Netflix‘s recommendation engine could influence entertainment’s future more than many execs realize. That’s why anyone who cares about the business should check out Alexis Madrigal’s fascinating article — “How Netflix Reverse Engineered Hollywood” — posted today by The Atlantic. Perry MasonThe company “has meticulously analyzed and tagged every movie and TV show imaginable,” the article says, giving Netflix “a stockpile of data about Hollywood entertainment that is absolutely unprecedented.” The people it uses to tag content work from a 36-page training document. “Every movie’s ending is rated from happy to sad, passing through ambiguous. Every plot is tagged. Lead characters’ jobs are tagged. Movie locations are tagged. Everything. Everyone.” They come together to produce 76,897 genres including “Scary Cult Mad-Scientist Movies from the 1970s” and “Feel-good Foreign Comedies for Hopeless Romantics.” Others note whether a film is an Oscar winner, or has a strong female lead. While the possibilities are limitless, as a practical matter “there are no genres that have more than five descriptors” — and the most popular ones have three or two. The information influences recommendations more than users realize. “We’re gonna tag how much romance is in a movie,” VP of Product Todd Yellin tells Madrigal. “We’re not gonna tell you how much romance is in it, but we’re gonna recommend it.

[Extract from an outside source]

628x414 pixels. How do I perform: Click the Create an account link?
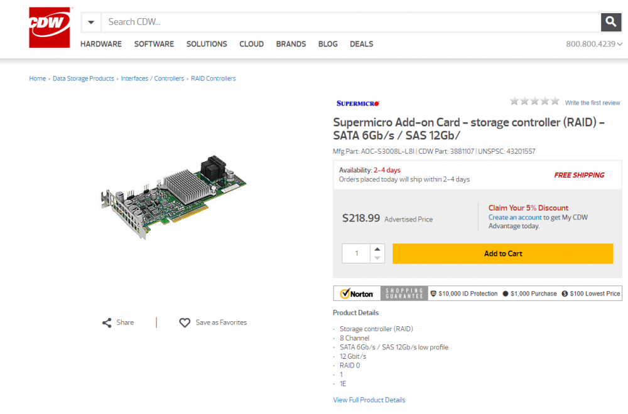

You’re gonna get an action row and it may have more or less romance in it based on what we know about you.”

But some things Netflix can’t explain — including why Raymond Burr is users’ favorite actor (ahead of Bruce Willis, George Carlin, and Jackie Chan) and his co-star from the courtroom drama Perry Mason, Barbara Hale, is No. 7 (ahead of Clint Eastwood and Elvis Presley). “The more complexity you add to a machine world, you’re adding serendipity that you couldn’t imagine,” Yellin says. “Perry Mason is going to happen. These ghosts in the machine are always going to by-product of the complexity. And sometimes we call it a bug and sometimes we call it a feature.”